Putin is a driven fanatic who cannot be understood as anything other than a Slobodan Milošević on a broader scale. The Serbian demagogue arrived at the end of Communism, when the rest of the former Muscovite zone, and the international public, were transfixed by the heroism of Pope St. John Paul the Great, Lech Walesa, and the Czech writer Vaclav Havel. Milošević, without the spirituality of the Polish Catholics or the sophistication of the Prague intellectuals, nonetheless proved to be the model for politics in the region and, increasingly, across the world, for decades to come.
The humanity that drank the liberating waters of 1989 and the collapse of Communism did not perceive that Serbian chetniks, rather than Polish labor activists and dissenting intellectuals, would establish the new political tone, beginning in the 1990s and continuing today.
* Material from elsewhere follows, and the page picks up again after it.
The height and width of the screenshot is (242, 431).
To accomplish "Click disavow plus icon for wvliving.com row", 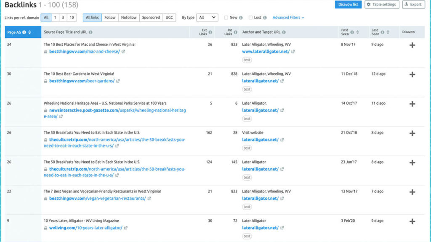I will (x=412, y=221).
Indeed, in Serbia the former "humanist Marxist dissidents" rushed to embrace Milošević. Today the planet is awash with imitators of Milošević and Putin, from the National Front in France, to anti-Islamic demonstrators in Germany, and including the so-called "Golden Dawn" movement in Greece, a Hitlerian atavism. The late Serbian war criminal and the very-much-alive Russian manipulator both owe their power to ideologies of Slav imperialism.
Near to Russia and the Balkans, Recep Tayyip Erdoğan in Turkey consolidates a barely-disguised personal dictatorship, and his turned his country away from the European Union and toward Putin. Having decimated the Kurdish political leadership inside Turkey, Erdoğan is rumored to favor a resumption of the death penalty. That would exclude Turkey from further consideration as an EU member, and may additionally produce executions from among the tens of thousands of Erdoğan opponents that have been locked up and dismissed from their employment in the aftermath of the suspect "coup attempt" in Turkey during July. But Erdoğan, after a long campaign of political penetration of the Balkans and Turkic Central Asia, now concentrates his attention on Syria and Iraq. In both countries Erdoğan seeks a position in determining the future of local societies, by demanding a leading place in the anti-ISIS coalition, which would facilitate Erdoğan's war on the Turkish, Iraqi, and Syrian Kurds.
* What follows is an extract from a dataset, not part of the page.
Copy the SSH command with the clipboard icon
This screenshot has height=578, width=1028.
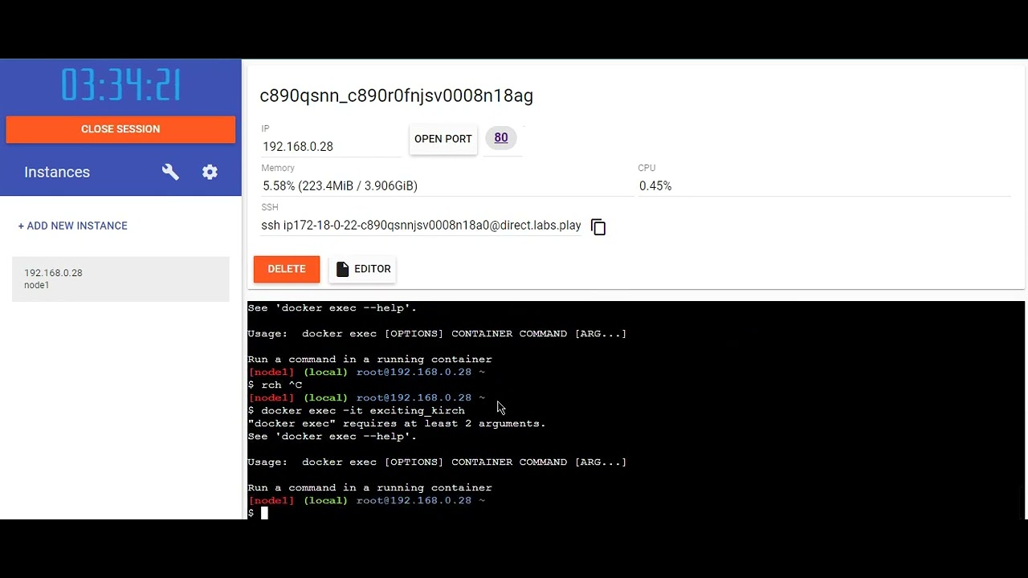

Ultranationalist populism has revived tensions between and within the established states. As chaos roils the lives of us all, many eruptions of resentment, prejudice, and violence are blamed on religious competition. Radical Islam has been met in Europe by "Christian reaffirmation" that is undisguised in its contempt for other faiths.
Given this global environment, the Albanians remain few in number, but provide, as they have for so long, an example of interreligious cooperation in the interest of national unity against hostile neighbors. A majority-Muslim people that respects and protects their Roman Catholic and Albanian Orthodox neighbors – in addition to their salvation of Jews during the German occupation of the second world war – the Albanians represent an undeniable alternative to the sectarian horrors inflicted in the Middle East and fostered, as in the past, by Russia. On Albanian Flag Day 2016, the Albanians should celebrate their history and principles of tolerance, and reaffirm their participation in the struggle against religious radicalism of every kind.